**DESCRIPTION OF THE TASK:**
Every entry should be given again exactly, with nothing dropped.

**DATA LISTING:**
----------------------------------------
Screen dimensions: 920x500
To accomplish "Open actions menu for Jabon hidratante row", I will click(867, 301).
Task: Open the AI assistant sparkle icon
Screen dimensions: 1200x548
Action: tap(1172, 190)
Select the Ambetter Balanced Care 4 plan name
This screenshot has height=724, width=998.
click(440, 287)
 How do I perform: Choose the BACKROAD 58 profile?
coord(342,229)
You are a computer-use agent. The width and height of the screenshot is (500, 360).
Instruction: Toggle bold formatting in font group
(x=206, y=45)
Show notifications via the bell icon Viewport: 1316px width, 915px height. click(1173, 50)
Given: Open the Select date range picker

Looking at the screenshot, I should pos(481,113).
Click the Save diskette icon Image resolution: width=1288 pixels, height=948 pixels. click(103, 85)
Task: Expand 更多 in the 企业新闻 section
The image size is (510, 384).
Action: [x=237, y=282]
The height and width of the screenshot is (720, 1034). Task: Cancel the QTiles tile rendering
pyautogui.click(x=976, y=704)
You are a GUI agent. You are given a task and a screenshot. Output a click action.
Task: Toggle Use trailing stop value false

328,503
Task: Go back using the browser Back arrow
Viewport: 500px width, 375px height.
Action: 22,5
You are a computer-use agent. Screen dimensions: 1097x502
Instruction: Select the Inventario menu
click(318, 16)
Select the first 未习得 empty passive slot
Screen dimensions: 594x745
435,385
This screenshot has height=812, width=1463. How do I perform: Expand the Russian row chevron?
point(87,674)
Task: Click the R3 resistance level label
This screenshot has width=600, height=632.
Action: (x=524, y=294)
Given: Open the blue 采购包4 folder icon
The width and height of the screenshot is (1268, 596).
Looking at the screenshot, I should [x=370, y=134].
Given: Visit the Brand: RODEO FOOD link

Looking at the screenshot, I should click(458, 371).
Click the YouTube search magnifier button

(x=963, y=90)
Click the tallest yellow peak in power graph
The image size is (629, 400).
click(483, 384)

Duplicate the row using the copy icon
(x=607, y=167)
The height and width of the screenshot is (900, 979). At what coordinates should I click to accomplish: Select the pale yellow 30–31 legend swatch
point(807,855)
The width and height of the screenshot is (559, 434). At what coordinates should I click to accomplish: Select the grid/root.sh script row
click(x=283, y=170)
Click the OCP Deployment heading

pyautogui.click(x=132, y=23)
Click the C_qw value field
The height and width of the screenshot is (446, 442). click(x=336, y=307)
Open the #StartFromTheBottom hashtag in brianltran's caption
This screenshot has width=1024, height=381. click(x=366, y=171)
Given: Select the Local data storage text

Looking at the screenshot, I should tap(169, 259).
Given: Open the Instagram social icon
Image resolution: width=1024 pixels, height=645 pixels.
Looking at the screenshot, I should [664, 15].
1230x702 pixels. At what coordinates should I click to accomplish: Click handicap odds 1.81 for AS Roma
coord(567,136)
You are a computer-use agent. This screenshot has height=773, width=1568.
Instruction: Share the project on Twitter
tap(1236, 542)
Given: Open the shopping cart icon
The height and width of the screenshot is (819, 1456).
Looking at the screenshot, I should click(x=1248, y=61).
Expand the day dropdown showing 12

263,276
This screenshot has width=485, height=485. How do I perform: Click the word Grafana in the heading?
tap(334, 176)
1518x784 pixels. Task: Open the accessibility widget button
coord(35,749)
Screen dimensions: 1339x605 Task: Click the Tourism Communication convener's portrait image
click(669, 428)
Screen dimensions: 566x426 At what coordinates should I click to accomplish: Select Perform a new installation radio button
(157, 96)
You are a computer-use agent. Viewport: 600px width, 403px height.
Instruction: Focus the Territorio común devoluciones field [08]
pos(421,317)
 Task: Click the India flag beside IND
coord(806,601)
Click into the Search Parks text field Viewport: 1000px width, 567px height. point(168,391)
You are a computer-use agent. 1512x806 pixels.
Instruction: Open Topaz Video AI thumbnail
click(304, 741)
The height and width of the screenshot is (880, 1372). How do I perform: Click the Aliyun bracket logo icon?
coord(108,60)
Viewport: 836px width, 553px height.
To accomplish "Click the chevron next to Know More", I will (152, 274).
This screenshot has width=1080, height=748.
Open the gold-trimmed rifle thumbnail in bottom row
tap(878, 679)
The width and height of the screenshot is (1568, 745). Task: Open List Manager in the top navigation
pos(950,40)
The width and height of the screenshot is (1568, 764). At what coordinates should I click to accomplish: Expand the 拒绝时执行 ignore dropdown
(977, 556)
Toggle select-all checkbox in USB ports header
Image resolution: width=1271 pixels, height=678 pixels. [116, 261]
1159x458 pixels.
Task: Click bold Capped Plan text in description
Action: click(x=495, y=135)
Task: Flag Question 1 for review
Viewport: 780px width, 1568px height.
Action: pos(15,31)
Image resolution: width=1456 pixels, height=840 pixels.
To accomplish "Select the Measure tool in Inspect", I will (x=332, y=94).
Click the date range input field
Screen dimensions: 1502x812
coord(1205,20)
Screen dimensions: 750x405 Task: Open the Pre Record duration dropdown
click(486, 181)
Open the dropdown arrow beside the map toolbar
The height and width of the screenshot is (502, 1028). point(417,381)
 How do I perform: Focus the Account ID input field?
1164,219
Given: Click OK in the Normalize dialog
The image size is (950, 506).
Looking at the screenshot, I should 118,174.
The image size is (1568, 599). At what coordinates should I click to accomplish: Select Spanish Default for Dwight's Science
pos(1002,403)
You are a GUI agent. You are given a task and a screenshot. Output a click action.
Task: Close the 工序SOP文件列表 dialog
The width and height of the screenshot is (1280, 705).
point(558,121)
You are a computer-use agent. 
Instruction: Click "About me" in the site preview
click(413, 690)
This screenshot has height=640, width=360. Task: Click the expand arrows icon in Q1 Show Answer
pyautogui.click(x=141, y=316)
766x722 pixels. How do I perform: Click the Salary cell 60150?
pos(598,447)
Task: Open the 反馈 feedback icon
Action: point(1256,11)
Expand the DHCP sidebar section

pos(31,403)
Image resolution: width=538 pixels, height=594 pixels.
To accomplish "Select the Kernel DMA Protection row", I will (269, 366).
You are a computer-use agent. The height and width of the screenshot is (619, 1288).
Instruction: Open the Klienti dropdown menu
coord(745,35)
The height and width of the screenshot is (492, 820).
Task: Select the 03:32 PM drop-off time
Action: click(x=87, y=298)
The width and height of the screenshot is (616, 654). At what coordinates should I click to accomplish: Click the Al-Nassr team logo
----------------------------------------
**RESULT OF THIS EXERCISE:**
Screen dimensions: 920x500
To accomplish "Open actions menu for Jabon hidratante row", I will click(867, 301).
Task: Open the AI assistant sparkle icon
Screen dimensions: 1200x548
Action: tap(1172, 190)
Select the Ambetter Balanced Care 4 plan name
This screenshot has height=724, width=998.
click(440, 287)
 How do I perform: Choose the BACKROAD 58 profile?
coord(342,229)
You are a computer-use agent. The width and height of the screenshot is (500, 360).
Instruction: Toggle bold formatting in font group
(x=206, y=45)
Show notifications via the bell icon Viewport: 1316px width, 915px height. click(1173, 50)
Given: Open the Select date range picker

Looking at the screenshot, I should pos(481,113).
Click the Save diskette icon Image resolution: width=1288 pixels, height=948 pixels. click(103, 85)
Task: Expand 更多 in the 企业新闻 section
The image size is (510, 384).
Action: [x=237, y=282]
The height and width of the screenshot is (720, 1034). Task: Cancel the QTiles tile rendering
pyautogui.click(x=976, y=704)
You are a GUI agent. You are given a task and a screenshot. Output a click action.
Task: Toggle Use trailing stop value false

328,503
Task: Go back using the browser Back arrow
Viewport: 500px width, 375px height.
Action: 22,5
You are a computer-use agent. Screen dimensions: 1097x502
Instruction: Select the Inventario menu
click(318, 16)
Select the first 未习得 empty passive slot
Screen dimensions: 594x745
435,385
This screenshot has height=812, width=1463. How do I perform: Expand the Russian row chevron?
point(87,674)
Task: Click the R3 resistance level label
This screenshot has width=600, height=632.
Action: (x=524, y=294)
Given: Open the blue 采购包4 folder icon
The width and height of the screenshot is (1268, 596).
Looking at the screenshot, I should [x=370, y=134].
Given: Visit the Brand: RODEO FOOD link

Looking at the screenshot, I should click(458, 371).
Click the YouTube search magnifier button

(x=963, y=90)
Click the tallest yellow peak in power graph
The image size is (629, 400).
click(483, 384)

Duplicate the row using the copy icon
(x=607, y=167)
The height and width of the screenshot is (900, 979). At what coordinates should I click to accomplish: Select the pale yellow 30–31 legend swatch
point(807,855)
The width and height of the screenshot is (559, 434). At what coordinates should I click to accomplish: Select the grid/root.sh script row
click(x=283, y=170)
Click the OCP Deployment heading

pyautogui.click(x=132, y=23)
Click the C_qw value field
The height and width of the screenshot is (446, 442). click(x=336, y=307)
Open the #StartFromTheBottom hashtag in brianltran's caption
This screenshot has width=1024, height=381. click(x=366, y=171)
Given: Select the Local data storage text

Looking at the screenshot, I should tap(169, 259).
Given: Open the Instagram social icon
Image resolution: width=1024 pixels, height=645 pixels.
Looking at the screenshot, I should [664, 15].
1230x702 pixels. At what coordinates should I click to accomplish: Click handicap odds 1.81 for AS Roma
coord(567,136)
You are a computer-use agent. This screenshot has height=773, width=1568.
Instruction: Share the project on Twitter
tap(1236, 542)
Given: Open the shopping cart icon
The height and width of the screenshot is (819, 1456).
Looking at the screenshot, I should click(x=1248, y=61).
Expand the day dropdown showing 12

263,276
This screenshot has width=485, height=485. How do I perform: Click the word Grafana in the heading?
tap(334, 176)
1518x784 pixels. Task: Open the accessibility widget button
coord(35,749)
Screen dimensions: 1339x605 Task: Click the Tourism Communication convener's portrait image
click(669, 428)
Screen dimensions: 566x426 At what coordinates should I click to accomplish: Select Perform a new installation radio button
(157, 96)
You are a computer-use agent. Viewport: 600px width, 403px height.
Instruction: Focus the Territorio común devoluciones field [08]
pos(421,317)
 Task: Click the India flag beside IND
coord(806,601)
Click into the Search Parks text field Viewport: 1000px width, 567px height. point(168,391)
You are a computer-use agent. 1512x806 pixels.
Instruction: Open Topaz Video AI thumbnail
click(304, 741)
The height and width of the screenshot is (880, 1372). How do I perform: Click the Aliyun bracket logo icon?
coord(108,60)
Viewport: 836px width, 553px height.
To accomplish "Click the chevron next to Know More", I will (152, 274).
This screenshot has width=1080, height=748.
Open the gold-trimmed rifle thumbnail in bottom row
tap(878, 679)
The width and height of the screenshot is (1568, 745). Task: Open List Manager in the top navigation
pos(950,40)
The width and height of the screenshot is (1568, 764). At what coordinates should I click to accomplish: Expand the 拒绝时执行 ignore dropdown
(977, 556)
Toggle select-all checkbox in USB ports header
Image resolution: width=1271 pixels, height=678 pixels. [116, 261]
1159x458 pixels.
Task: Click bold Capped Plan text in description
Action: click(x=495, y=135)
Task: Flag Question 1 for review
Viewport: 780px width, 1568px height.
Action: pos(15,31)
Image resolution: width=1456 pixels, height=840 pixels.
To accomplish "Select the Measure tool in Inspect", I will (x=332, y=94).
Click the date range input field
Screen dimensions: 1502x812
coord(1205,20)
Screen dimensions: 750x405 Task: Open the Pre Record duration dropdown
click(486, 181)
Open the dropdown arrow beside the map toolbar
The height and width of the screenshot is (502, 1028). point(417,381)
 How do I perform: Focus the Account ID input field?
1164,219
Given: Click OK in the Normalize dialog
The image size is (950, 506).
Looking at the screenshot, I should 118,174.
The image size is (1568, 599). At what coordinates should I click to accomplish: Select Spanish Default for Dwight's Science
pos(1002,403)
You are a GUI agent. You are given a task and a screenshot. Output a click action.
Task: Close the 工序SOP文件列表 dialog
The width and height of the screenshot is (1280, 705).
point(558,121)
You are a computer-use agent. 
Instruction: Click "About me" in the site preview
click(413, 690)
This screenshot has height=640, width=360. Task: Click the expand arrows icon in Q1 Show Answer
pyautogui.click(x=141, y=316)
766x722 pixels. How do I perform: Click the Salary cell 60150?
pos(598,447)
Task: Open the 反馈 feedback icon
Action: point(1256,11)
Expand the DHCP sidebar section

pos(31,403)
Image resolution: width=538 pixels, height=594 pixels.
To accomplish "Select the Kernel DMA Protection row", I will (269, 366).
You are a computer-use agent. The height and width of the screenshot is (619, 1288).
Instruction: Open the Klienti dropdown menu
coord(745,35)
The height and width of the screenshot is (492, 820).
Task: Select the 03:32 PM drop-off time
Action: click(x=87, y=298)
The width and height of the screenshot is (616, 654). At what coordinates should I click to accomplish: Click the Al-Nassr team logo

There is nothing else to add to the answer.